The size of the multiplier is bound to vary according to economic conditions. For an economy operating at full capacity, the fiscal multiplier should be zero. Since there are no spare resources, any increase in government demand would just replace spending elsewhere. But in a recession, when workers and factories lie idle, a fiscal boost can increase overall demand. And if the initial stimulus triggers a cascade of expenditure among consumers and businesses, the multiplier can be well above one.

The multiplier is also likely to vary according to the type of fiscal action. Government spending on building a bridge may have a bigger multiplier than a tax cut if consumers save a portion of their tax windfall. A tax cut targeted at poorer people may have a bigger impact on spending than one for the affluent, since poorer folk tend to spend a higher share of their income.

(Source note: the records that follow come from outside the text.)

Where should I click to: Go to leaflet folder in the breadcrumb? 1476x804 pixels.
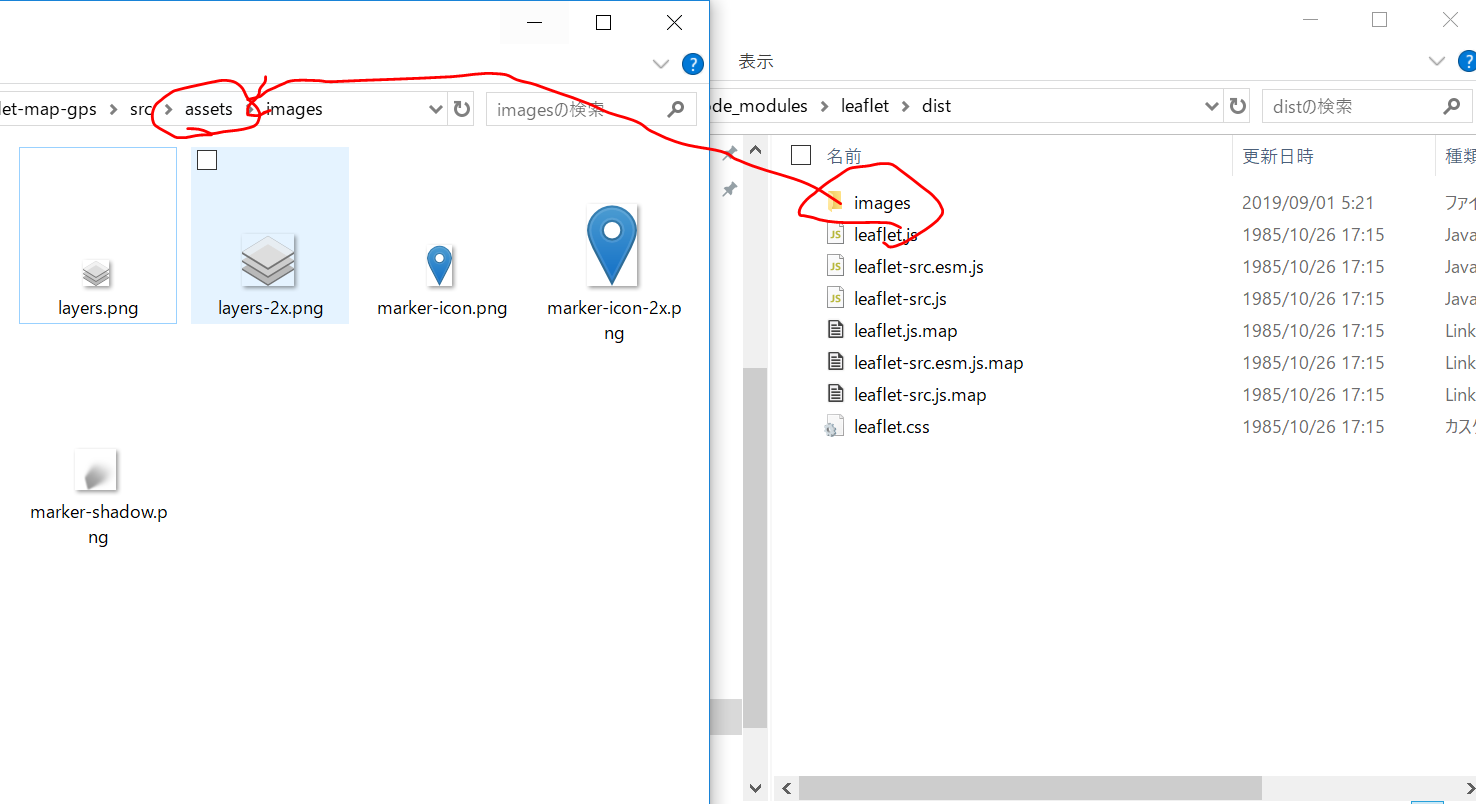pyautogui.click(x=865, y=106)
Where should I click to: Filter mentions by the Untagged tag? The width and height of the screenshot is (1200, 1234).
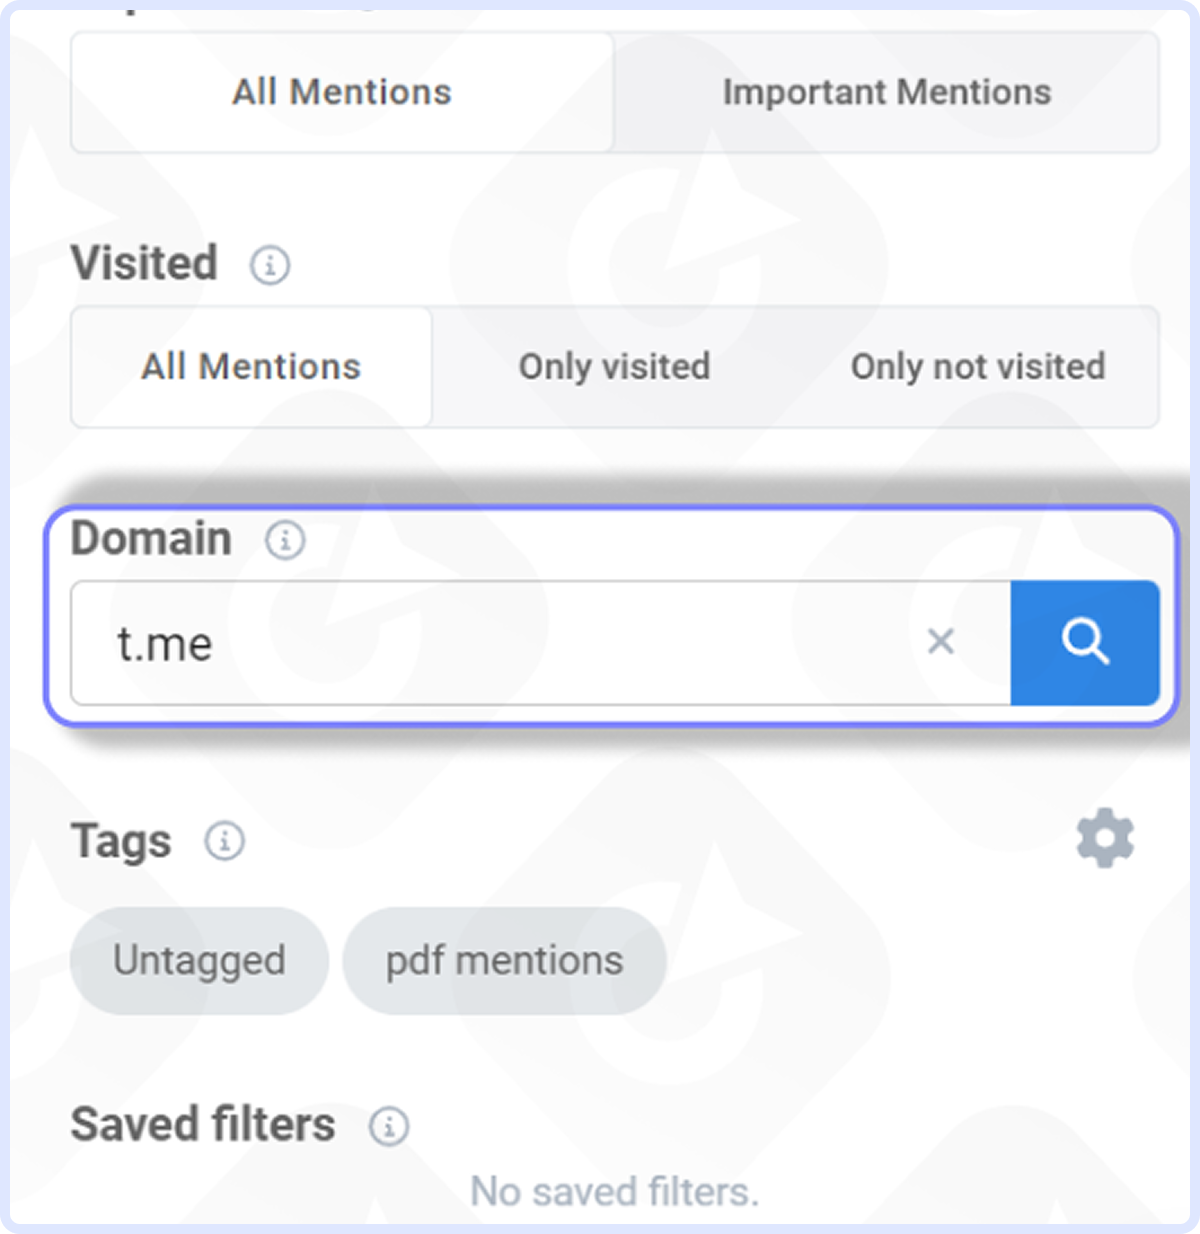pyautogui.click(x=198, y=960)
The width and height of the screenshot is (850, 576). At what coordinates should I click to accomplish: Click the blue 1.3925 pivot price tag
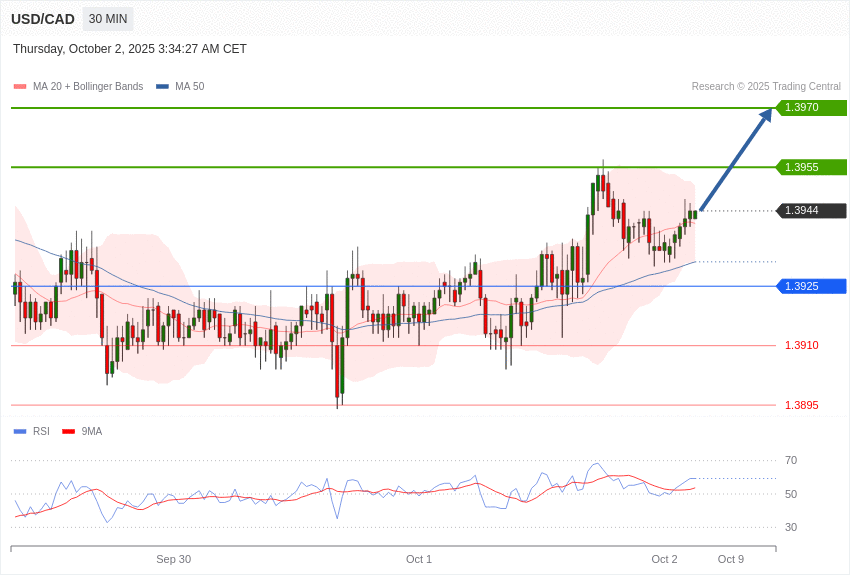(x=811, y=286)
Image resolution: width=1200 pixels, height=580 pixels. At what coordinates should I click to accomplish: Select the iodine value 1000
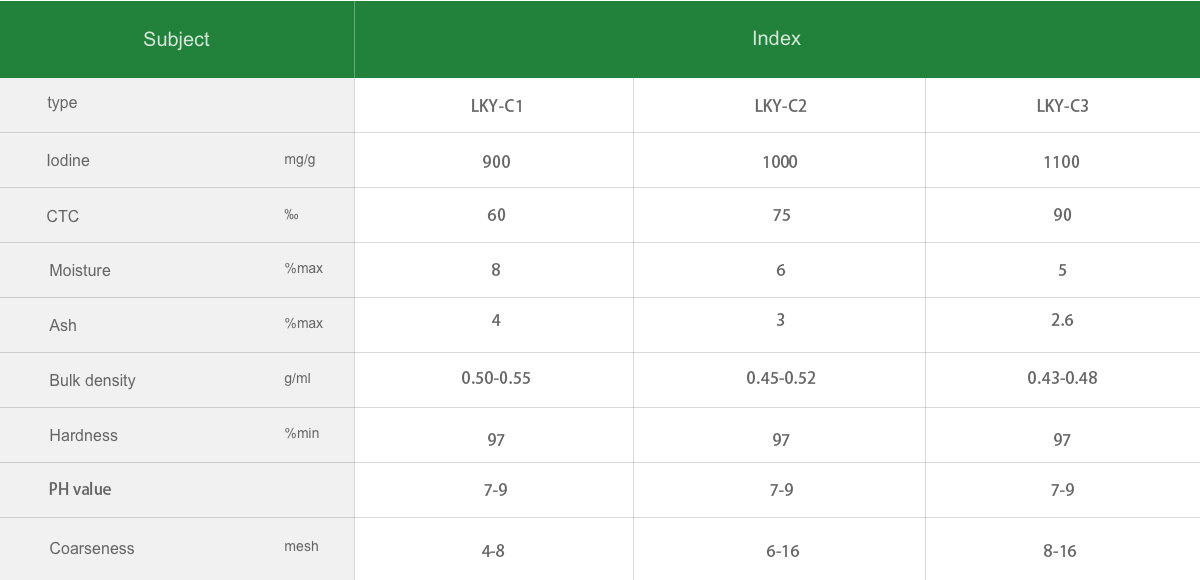point(780,162)
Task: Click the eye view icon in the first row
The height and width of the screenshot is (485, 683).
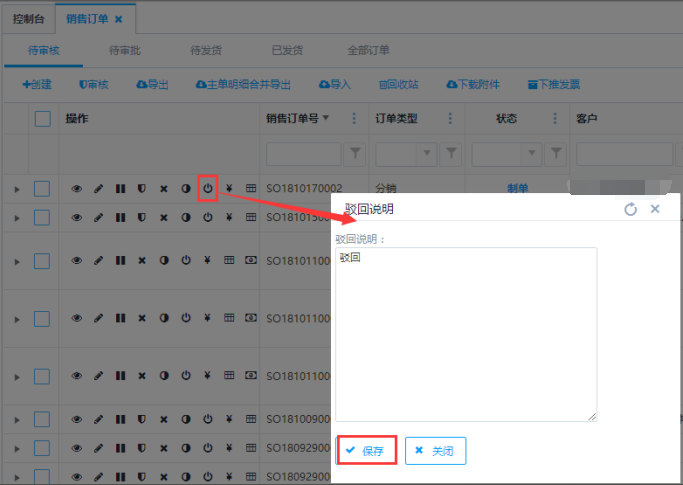Action: [x=77, y=188]
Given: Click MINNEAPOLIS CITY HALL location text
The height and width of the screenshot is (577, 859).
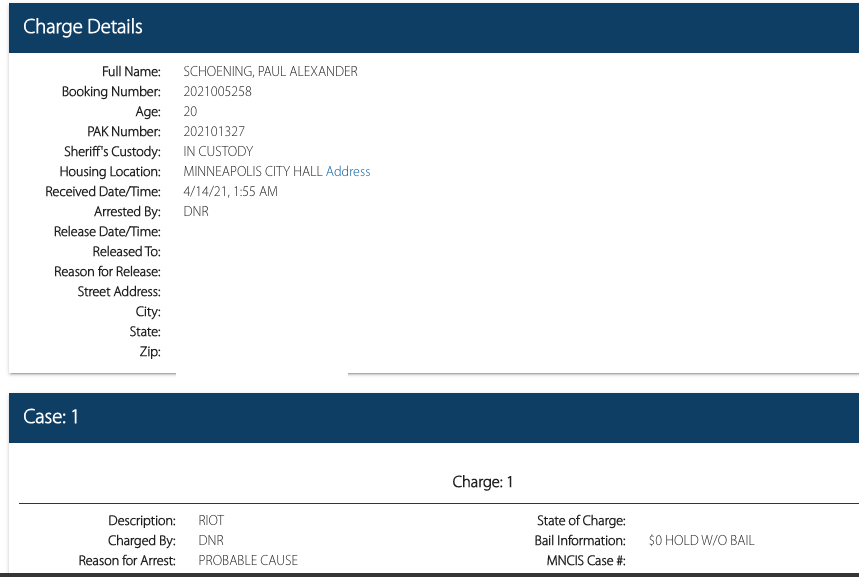Looking at the screenshot, I should click(x=253, y=172).
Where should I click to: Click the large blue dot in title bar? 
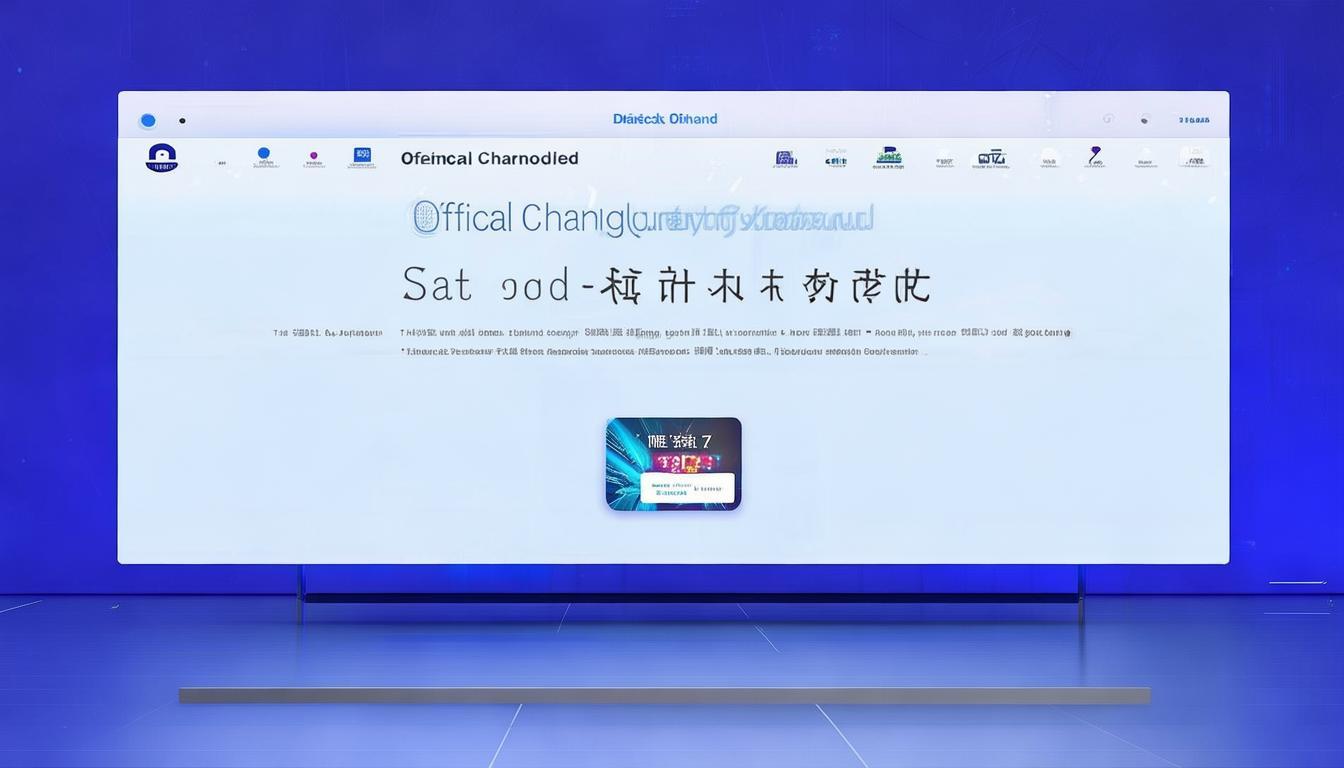click(148, 121)
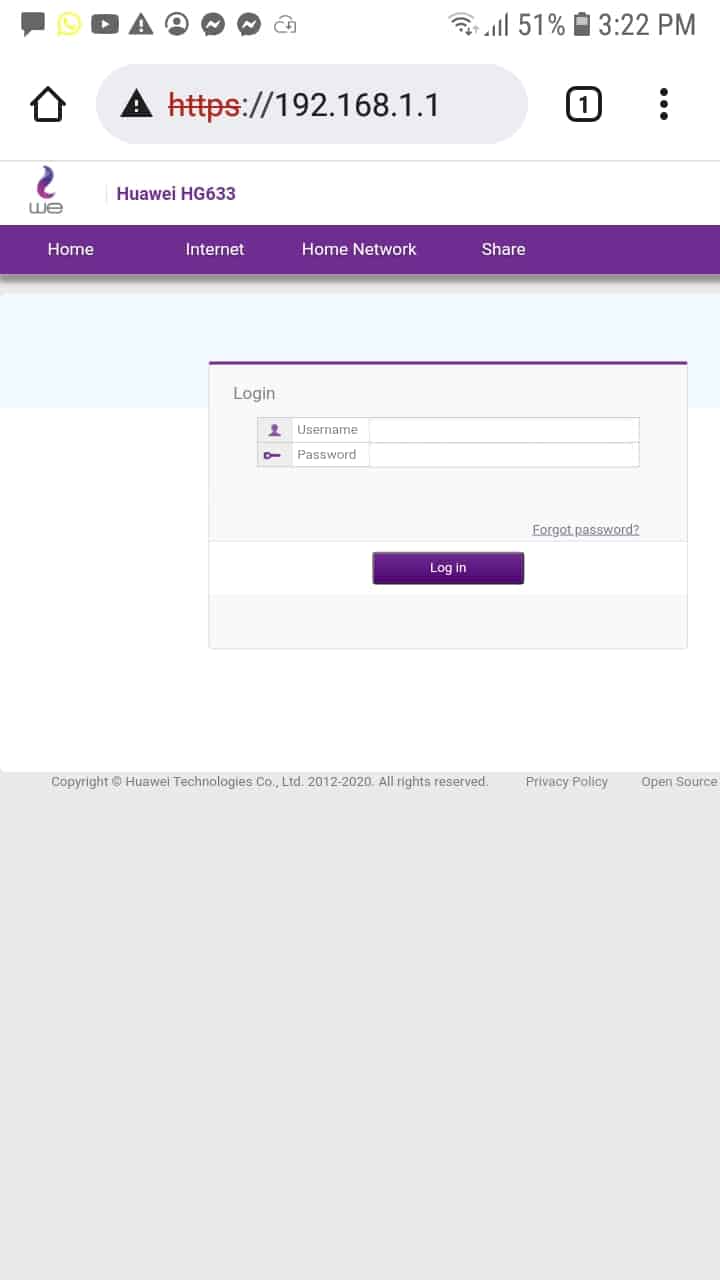The image size is (720, 1280).
Task: Click the key icon beside Password
Action: (x=274, y=455)
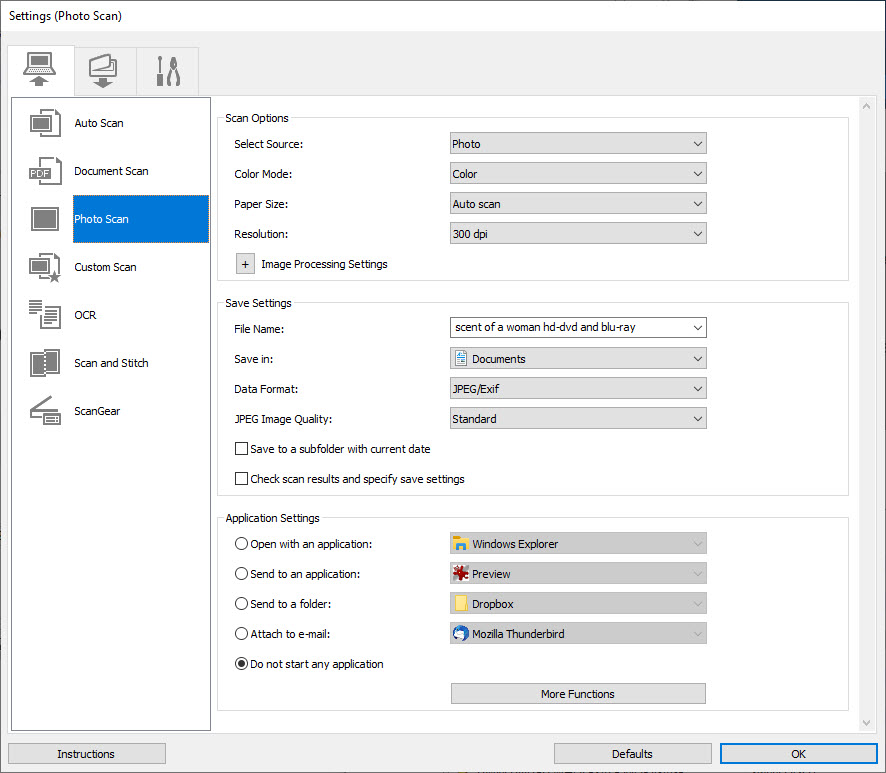Screen dimensions: 886x773
Task: Select the OCR icon in sidebar
Action: pyautogui.click(x=46, y=315)
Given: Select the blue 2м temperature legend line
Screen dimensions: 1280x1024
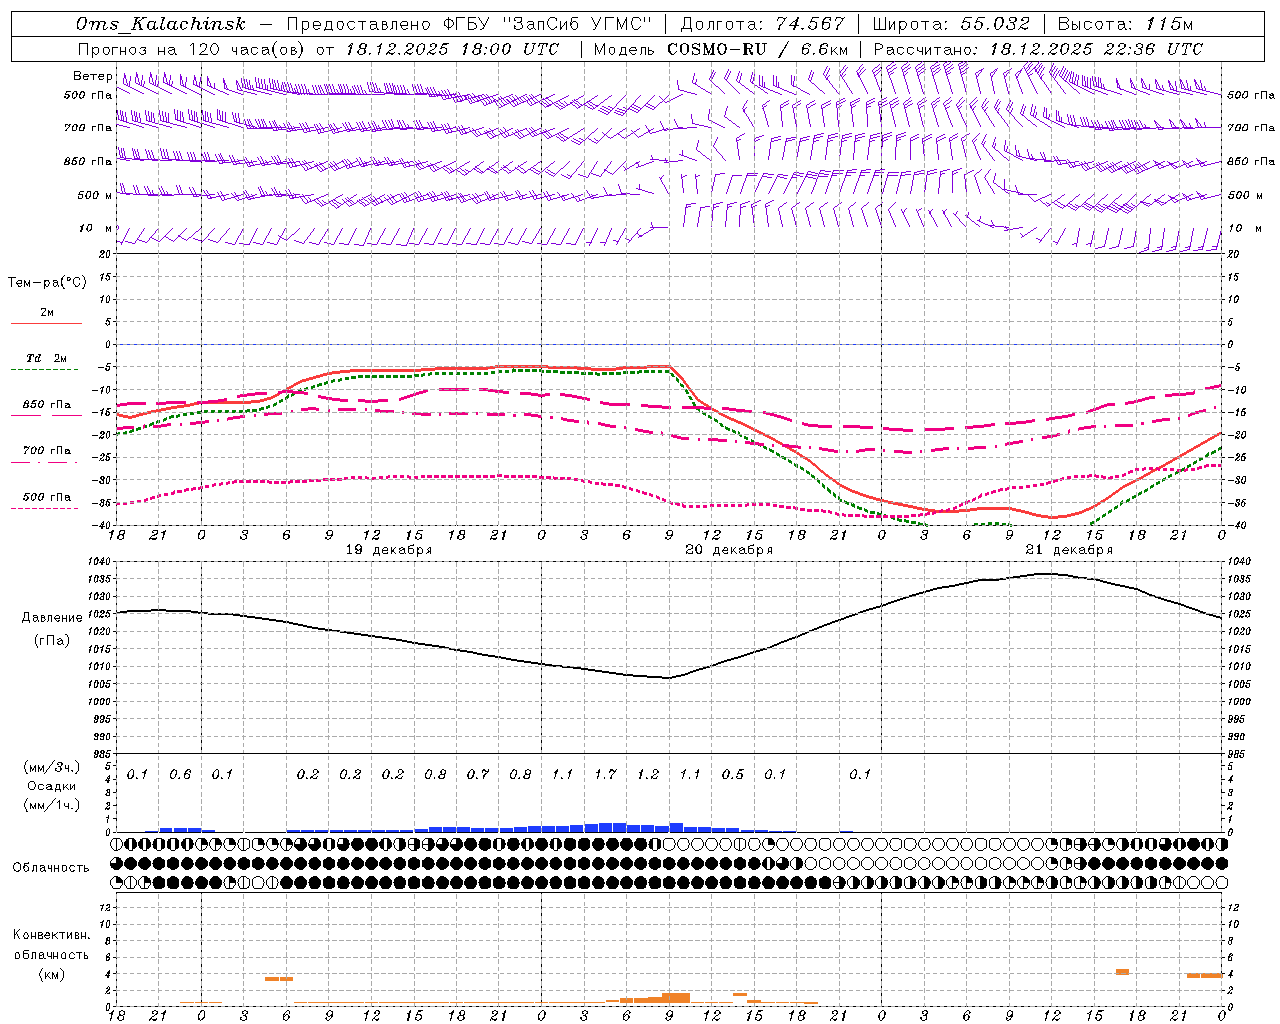Looking at the screenshot, I should point(46,323).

Crucially, the overall size of the fiscal multiplier also depends on how people react to higher government borrowing. If the government’s actions bolster confidence and revive animal spirits, the multiplier could rise as demand goes up and private investment is “crowded in”. But if interest rates climb in response to government borrowing then some private investment that would otherwise have occurred could get “crowded out”. And if consumers expect higher future taxes in order to finance new government borrowing, they could spend less today. All that would reduce the fiscal multiplier, potentially to below zero...

There is a lot more here.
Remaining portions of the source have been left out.